The second comment that needs to be made is that I suppose Australians have been conditioned to an inevitable and irresistible uplift in standards of living. We have certainly experienced that almost continuously and without break from at least the time of the Second World War. The older generation of Australians who lived before that time were used to a measure of privation and hardship but, through their hard work, they have been able to bequeath to younger Australians a growth in their standard of living. There is a little irony here that that will be in some way compromised because of this decision.

Having said all of that, we acknowledge that there is a demographic irresistibility about this change. The intergenerational reports commissioned by the former coalition government identified the ageing workforce and the potential issues it would raise in the near future. At this time there are approximately five workers for every one person dependent upon social security. By 2040, without policy change, there will be just 2½ workers for every one person dependent on the taxpayer. That is an issue that we simply cannot walk away from. We need to encourage, facilitate and incentivise older Australians to see themselves as having a role to play in the workforce—certainly, if not in the paid workforce, as volunteers if they are capable of doing that. I would like to have seen more carrots than sticks in these arrangements, but that is apparently not to be.

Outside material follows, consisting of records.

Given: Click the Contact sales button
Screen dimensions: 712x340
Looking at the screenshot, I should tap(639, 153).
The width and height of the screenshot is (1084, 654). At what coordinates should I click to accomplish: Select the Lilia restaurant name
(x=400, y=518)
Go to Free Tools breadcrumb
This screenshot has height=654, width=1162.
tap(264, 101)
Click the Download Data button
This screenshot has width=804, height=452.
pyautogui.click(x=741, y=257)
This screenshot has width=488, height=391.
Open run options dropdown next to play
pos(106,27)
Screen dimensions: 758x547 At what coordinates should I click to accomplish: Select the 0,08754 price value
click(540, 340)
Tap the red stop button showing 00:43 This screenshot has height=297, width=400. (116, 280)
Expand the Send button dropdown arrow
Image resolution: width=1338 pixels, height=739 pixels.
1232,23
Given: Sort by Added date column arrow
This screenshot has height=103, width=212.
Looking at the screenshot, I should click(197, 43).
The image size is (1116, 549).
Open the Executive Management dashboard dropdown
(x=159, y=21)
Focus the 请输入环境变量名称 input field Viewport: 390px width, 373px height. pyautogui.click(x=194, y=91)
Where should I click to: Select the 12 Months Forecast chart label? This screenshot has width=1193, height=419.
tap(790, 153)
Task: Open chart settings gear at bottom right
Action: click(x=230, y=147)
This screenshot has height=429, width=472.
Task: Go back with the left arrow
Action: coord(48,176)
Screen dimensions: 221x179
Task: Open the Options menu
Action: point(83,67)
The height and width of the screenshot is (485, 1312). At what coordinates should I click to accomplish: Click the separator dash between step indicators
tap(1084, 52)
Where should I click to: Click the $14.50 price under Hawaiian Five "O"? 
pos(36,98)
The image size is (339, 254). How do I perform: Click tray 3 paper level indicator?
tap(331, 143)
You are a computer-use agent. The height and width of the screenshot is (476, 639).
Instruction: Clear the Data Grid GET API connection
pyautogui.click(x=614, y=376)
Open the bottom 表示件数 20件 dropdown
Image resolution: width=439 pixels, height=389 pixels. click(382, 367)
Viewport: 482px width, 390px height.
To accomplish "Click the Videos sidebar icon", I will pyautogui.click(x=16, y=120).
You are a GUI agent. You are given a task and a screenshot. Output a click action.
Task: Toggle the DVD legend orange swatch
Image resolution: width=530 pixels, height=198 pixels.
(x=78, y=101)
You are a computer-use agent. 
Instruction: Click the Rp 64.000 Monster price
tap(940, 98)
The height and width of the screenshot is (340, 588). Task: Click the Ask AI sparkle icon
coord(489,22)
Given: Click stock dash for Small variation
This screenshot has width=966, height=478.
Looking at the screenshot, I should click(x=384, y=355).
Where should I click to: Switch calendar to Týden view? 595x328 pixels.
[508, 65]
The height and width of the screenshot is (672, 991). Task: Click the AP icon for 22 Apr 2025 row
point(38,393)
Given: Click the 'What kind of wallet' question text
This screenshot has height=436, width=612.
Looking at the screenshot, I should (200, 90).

I might add that I am very pleased that the government has also decided not to proceed with the measure announced, I think, in last year’s budget to include gross tax-free superannuation pension income in the income test for the Commonwealth seniors health card. That was widely seen as a retrograde step that attacked the living standards of self-funded retirees. Thanks to the pressure placed by my coalition colleagues and me and by seniors groups and other increasingly forceful advocates for this part of the electorate, the government has accepted that its proposals were wrong and has now quietly withdrawn them in this year’s budget. Now only income that is salary-sacrificed into superannuation will be included in the income test for the Commonwealth seniors health card. There are a number of downstream issues arising from the government’s decisions on the eligibility age for the pension as far as superannuation is concerned which the government has not, I think, fully addressed as yet, but on this side of the chamber we will be more than willing to draw those issues to their attention and see that they are addressed in a comprehensive way that does not disadvantage those Australians who fund their own retirement.

I want to close by acknowledging that we need to engineer a strong and vital dialogue with older Australians, including those on pensions, and to try to bring them into our confidence with changes that we in this place and in the parliament see it as necessary to engineer to reflect the changing demographics of Australian society. It is unfortunate in the extreme that, on budget night, many Australians in their mid-50s and younger were told, without any previous telegraphing of this decision, that they would be expected to work longer. It is suggested that some can make new arrangements based on the fact that they have been given this advanced warning about the increase in the age pension age, but that will be more theoretical than real for many older Australians. It is a necessary decision but one that, I would have to say, all of us would have to support with some misgivings. I hope that we can engineer other changes affecting older Australians in the future with a great deal more consultation and inclusion as part of the democratic process.